Все эти ожидания, безусловно, заставляют внимание постоянно возвращаться к человеку, вспыхивая и мерцая, как некое свечение. Однако именно это свечение внимания не имеет никакого отношения к тому, что ожидается от меня другим! Вот ведь фокус!

Когда другой знает, что его обслужили со вниманием, он ожидает заботы, а не внимательного прощупывания на предмет извлечения из него пользы. И второй, изображая внимание, показывает не то, что он внимательно изучает, опасаясь и рассчитывая поживиться, а то, что он заботится. Если какое-то внимание в этих случаях и становится товаром, то отнюдь не настоящее!

Но при этом очень хочется, чтобы настоящим было именно то, которое мы изображаем, делая «внимательное лицо», а это именно то внимание, которое должно быть при заботе. Следовательно, мы знаем, каким оно должно быть.

Ожегов (в 1952 году) дает такое определение:

«Внимательный. 1. проникнутый вниманием, сосредоточенный. Внимательный читатель. Внимательный взгляд. 2. Проявляющий внимание, чуткий. Внимательный уход за больными».

Человек, заботящийся о другом, должен быть чутким, то есть должен откликаться на малейшие изменения в его состоянии. Этого просто нельзя сделать без внимания. Выражение «внимательный уход за больными» в действительности неверное и даже почти невозможное в русском языке. Это искусственная конструкция; языковед придумал ее ради примера. На самом деле должен был быть «заботливый уход за больными».

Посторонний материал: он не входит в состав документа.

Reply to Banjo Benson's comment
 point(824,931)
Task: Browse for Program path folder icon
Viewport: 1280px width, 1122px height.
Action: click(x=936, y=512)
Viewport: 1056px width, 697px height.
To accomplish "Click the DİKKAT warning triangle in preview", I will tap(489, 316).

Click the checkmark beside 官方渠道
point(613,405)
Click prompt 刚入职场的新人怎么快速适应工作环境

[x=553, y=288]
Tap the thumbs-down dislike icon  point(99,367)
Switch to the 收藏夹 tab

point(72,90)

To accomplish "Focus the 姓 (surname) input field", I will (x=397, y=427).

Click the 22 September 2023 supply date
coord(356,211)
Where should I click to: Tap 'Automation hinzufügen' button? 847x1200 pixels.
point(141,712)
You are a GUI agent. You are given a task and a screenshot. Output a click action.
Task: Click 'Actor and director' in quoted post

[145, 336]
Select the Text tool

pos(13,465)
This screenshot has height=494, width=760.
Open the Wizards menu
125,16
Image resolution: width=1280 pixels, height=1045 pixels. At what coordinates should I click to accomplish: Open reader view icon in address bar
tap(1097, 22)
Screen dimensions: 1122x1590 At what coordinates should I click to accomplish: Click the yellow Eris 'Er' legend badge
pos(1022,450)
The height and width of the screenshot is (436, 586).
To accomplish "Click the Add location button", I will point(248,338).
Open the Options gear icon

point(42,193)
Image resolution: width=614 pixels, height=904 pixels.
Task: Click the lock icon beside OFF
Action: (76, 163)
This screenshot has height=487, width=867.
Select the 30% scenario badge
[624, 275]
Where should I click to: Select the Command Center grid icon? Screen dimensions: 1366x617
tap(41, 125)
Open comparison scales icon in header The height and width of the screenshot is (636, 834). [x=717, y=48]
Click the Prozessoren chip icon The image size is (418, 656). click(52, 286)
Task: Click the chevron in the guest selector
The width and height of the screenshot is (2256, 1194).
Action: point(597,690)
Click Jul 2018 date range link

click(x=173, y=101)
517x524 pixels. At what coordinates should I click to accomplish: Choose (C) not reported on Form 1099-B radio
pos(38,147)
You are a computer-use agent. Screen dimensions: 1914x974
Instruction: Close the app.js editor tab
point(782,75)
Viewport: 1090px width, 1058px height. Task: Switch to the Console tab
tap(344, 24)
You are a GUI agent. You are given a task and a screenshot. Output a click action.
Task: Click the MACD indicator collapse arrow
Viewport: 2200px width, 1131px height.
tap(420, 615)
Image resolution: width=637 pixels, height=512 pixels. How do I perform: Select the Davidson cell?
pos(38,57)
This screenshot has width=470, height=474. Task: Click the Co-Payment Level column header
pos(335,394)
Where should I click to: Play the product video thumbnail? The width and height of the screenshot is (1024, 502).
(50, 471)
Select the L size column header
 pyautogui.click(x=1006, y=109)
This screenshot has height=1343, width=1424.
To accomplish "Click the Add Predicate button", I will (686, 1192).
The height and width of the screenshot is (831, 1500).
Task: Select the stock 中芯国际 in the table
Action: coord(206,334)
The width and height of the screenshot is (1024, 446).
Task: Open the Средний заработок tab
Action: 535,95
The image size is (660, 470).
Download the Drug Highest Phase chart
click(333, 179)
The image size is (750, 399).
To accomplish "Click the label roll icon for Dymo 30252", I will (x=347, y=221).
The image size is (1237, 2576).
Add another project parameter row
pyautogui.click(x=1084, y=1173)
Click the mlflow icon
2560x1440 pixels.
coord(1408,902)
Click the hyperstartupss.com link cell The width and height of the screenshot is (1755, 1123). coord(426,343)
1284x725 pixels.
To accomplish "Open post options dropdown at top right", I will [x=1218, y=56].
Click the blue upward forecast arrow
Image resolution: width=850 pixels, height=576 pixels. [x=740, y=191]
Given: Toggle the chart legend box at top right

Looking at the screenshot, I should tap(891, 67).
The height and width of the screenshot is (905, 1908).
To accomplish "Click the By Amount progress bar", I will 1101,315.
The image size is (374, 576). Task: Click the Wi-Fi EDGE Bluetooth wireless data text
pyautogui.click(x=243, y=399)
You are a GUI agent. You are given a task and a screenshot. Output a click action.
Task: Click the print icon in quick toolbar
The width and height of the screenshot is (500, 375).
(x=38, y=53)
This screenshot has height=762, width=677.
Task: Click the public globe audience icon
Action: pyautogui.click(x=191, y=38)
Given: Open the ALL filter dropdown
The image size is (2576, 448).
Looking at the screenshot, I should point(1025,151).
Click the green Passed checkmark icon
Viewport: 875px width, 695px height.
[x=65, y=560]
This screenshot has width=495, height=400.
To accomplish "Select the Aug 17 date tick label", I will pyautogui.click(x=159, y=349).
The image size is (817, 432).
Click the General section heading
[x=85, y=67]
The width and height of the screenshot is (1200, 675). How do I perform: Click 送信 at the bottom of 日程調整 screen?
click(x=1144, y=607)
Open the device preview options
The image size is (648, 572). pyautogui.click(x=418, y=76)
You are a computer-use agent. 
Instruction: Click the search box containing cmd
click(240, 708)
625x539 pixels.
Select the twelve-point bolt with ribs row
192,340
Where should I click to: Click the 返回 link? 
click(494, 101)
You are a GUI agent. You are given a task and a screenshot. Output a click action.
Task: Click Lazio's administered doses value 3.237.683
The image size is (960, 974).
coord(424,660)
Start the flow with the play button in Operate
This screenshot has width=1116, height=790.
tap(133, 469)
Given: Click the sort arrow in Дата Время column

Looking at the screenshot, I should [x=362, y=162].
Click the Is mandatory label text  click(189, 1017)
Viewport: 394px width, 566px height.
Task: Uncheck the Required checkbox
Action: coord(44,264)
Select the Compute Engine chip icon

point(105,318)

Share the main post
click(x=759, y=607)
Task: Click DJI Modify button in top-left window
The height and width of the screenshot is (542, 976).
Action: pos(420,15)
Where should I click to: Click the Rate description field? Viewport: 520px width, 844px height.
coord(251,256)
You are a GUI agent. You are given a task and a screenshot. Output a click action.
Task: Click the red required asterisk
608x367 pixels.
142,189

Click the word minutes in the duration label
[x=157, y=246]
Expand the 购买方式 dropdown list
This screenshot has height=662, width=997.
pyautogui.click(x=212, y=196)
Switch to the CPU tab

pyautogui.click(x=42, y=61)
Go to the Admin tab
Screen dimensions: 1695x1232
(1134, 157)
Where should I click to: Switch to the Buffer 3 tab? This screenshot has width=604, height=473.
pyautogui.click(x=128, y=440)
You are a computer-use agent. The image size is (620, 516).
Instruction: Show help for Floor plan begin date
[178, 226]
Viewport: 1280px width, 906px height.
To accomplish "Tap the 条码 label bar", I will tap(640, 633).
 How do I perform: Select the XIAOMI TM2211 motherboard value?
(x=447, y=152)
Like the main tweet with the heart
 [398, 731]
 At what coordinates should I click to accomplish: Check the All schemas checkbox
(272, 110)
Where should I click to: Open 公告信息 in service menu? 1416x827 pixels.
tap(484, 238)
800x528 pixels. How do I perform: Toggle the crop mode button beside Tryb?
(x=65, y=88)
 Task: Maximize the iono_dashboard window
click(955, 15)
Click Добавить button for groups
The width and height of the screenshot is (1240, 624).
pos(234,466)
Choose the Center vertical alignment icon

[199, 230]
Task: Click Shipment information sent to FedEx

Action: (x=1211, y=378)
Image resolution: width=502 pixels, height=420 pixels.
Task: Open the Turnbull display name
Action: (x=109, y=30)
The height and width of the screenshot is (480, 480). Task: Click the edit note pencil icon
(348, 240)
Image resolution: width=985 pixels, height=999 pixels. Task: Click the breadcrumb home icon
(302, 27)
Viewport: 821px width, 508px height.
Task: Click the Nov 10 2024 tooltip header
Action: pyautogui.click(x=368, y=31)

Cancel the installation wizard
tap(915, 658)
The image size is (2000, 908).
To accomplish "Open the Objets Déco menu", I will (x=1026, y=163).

Но вот что определенно должно было быть у того, кто ухаживает за больными, если он действительно делает то, что нам всем желательно, это забота и внимательный взгляд. Не внимательное лицо, ни в коем случае не внимательное лицо! Но внимательный взгляд!

Почему, я думаю, очевидно: лицо воспринимать не может. Оно не орган восприятия. Оно орган изображения, оно – личина, надетая на душу. Зато взгляд – это даже не глаз. Это не просто орган восприятия, а само восприятие, узко направленное на предмет, приковывающий внимание.

Если у человека внимательный взгляд, мы знаем: он действительно видит нас! Он может после этого ничего не сделать, но может и сделать, потому что он видел. Тот же, который не видел, уже точно не сделает.

Наличие внимания делает заботу возможной. Оно не увеличивает вероятность или количество заботы. Оно делает ее возможной. Если внимания нет, заботы тоже нет. Есть исполнение обязанностей. Но эти обязанности делаются без души. И значит, весьма сомнительны. Может быть, проще и дешевле было бы нанять совсем чужого человека, который был бы внимателен не ко мне, а к той пользе, которую можно из меня извлечь, и потому старался бы…

Думается мне, что забота и подобные ей понятия составляют еще один слой культурного содержания моего сознания, отделяющий меня от созерцания внимания в чистом виде. Я пока даже не знаю, есть ли еще что-то, подобное заботе, что могло бы скрывать от меня внимание. Но если оно встретится, теперь я его узнаю.